Lewis and Clark

The Lewis and Clark Expedition began in 1804, when President Thomas Jefferson tasked Meriwether Lewis with exploring lands west of the Mississippi River that comprised the Louisiana Purchase. Lewis chose William Clark as his co-leader for the mission. The excursion lasted over two years: Along the way they confronted harsh weather, unforgiving terrain, treacherous waters, injuries, starvation, disease and both friendly and hostile Native Americans. Nevertheless, the approximately 8,000-mile journey was deemed a huge success and provided new geographic, ecological and social information about previously uncharted areas of North America.

Who Were Lewis and Clark?

Meriwether Lewis was Virginia-born in 1774 but spent his early childhood in Georgia. He returned to Virginia as a teenager to receive his education and graduated from college in 1793. He then joined the Virginia state militia – where he helped to put down the Whiskey Rebellion – and later became a captain in the U.S. Army. At age 27 he became personal secretary to President Thomas Jefferson.

William Clark was born in Virginia in 1770 but moved with his family to Kentucky at age 15. At age 19, he joined the state militia and then the regular Army, where he served with Lewis and was eventually commissioned by President George Washington as a lieutenant of infantry.

In 1796, Clark returned home to manage his family’s estate. Seven years later, Lewis chose him to embark on an epic excursion that would help shape America’s history.

Louisiana Purchase

During the French and Indian War, France surrendered a large part of Louisiana to Spain and almost all its remaining lands to Great Britain.

Spain’s acquisition didn’t have a major impact since they still allowed the United States to travel the Mississippi River and use New Orleans as a trade port – until, that is, Napoleon Bonaparte took power in France in 1799 and wanted to regain France’s former territory in the United States.

In 1802, King Charles IV of Spain returned the Louisiana Territory to France and revoked America’s port access.
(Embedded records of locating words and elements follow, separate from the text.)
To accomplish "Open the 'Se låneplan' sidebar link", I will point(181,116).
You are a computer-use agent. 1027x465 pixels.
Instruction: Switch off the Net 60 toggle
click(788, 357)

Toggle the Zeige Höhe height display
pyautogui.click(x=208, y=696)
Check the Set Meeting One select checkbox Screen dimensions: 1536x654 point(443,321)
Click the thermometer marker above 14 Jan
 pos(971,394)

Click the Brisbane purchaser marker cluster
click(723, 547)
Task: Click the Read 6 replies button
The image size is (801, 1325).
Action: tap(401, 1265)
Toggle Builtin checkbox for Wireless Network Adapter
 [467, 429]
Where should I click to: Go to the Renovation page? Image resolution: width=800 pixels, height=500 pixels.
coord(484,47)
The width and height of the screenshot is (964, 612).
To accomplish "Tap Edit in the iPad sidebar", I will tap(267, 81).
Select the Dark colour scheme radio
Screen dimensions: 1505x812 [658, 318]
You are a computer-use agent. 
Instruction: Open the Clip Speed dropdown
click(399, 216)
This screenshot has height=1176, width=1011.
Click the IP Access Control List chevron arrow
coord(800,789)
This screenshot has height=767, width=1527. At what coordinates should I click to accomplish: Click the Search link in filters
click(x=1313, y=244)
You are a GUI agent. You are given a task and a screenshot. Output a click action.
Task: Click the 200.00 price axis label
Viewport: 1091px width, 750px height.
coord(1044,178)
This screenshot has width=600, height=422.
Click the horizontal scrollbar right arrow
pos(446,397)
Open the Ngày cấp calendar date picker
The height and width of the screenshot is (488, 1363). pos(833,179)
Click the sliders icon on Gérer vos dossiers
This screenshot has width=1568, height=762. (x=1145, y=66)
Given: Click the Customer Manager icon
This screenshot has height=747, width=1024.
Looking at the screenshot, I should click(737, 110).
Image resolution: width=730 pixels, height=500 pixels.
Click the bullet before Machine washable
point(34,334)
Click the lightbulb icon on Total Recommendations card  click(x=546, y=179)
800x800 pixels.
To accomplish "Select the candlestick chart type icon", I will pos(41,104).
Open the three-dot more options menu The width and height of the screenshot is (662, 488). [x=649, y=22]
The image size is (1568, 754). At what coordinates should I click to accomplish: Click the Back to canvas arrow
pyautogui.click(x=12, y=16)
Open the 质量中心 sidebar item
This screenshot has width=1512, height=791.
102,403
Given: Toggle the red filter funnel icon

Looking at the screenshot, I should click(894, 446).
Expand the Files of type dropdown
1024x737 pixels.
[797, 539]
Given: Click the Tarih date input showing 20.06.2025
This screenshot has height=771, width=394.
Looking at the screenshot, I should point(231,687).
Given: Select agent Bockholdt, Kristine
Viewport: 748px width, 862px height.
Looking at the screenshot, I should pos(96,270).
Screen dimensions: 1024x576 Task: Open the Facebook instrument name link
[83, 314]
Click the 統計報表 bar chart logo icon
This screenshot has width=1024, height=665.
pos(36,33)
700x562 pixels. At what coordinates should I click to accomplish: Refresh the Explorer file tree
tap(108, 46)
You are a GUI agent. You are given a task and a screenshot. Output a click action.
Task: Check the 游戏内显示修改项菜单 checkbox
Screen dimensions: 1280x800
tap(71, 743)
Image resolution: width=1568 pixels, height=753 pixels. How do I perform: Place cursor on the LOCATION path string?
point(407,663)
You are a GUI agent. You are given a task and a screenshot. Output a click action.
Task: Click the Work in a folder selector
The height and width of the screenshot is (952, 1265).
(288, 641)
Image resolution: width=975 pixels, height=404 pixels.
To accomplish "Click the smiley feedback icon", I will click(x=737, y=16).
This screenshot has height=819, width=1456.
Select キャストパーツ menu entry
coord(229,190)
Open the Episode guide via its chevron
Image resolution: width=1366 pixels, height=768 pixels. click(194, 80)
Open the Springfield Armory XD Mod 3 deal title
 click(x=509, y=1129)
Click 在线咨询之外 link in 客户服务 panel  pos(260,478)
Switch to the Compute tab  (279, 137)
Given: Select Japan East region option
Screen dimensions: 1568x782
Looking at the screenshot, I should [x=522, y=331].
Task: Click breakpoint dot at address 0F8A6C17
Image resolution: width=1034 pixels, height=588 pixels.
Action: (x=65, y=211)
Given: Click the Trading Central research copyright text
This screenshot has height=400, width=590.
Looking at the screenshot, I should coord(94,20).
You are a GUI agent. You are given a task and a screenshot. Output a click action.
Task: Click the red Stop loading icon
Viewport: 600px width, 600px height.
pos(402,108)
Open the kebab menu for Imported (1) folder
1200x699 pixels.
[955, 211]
In 1803, under the threat of war, President Jefferson and James Monroe successfully negotiated a deal with France to purchase the Louisiana Territory – which included about 827,000 square miles – for $15 million.

Even before negotiations with France were finished, Jefferson asked Congress to finance an expedition to survey the lands of the so-called Louisiana Purchase and appointed Lewis as expedition commander.

Preparations for the Lewis and Clark Expedition

Lewis knew that exploring the Louisiana Territory would be no small task and immediately began preparations. He studied medicine, botany, astronomy and zoology and scrutinized existing maps and journals of the region. He also asked his friend Clark to co-command the expedition.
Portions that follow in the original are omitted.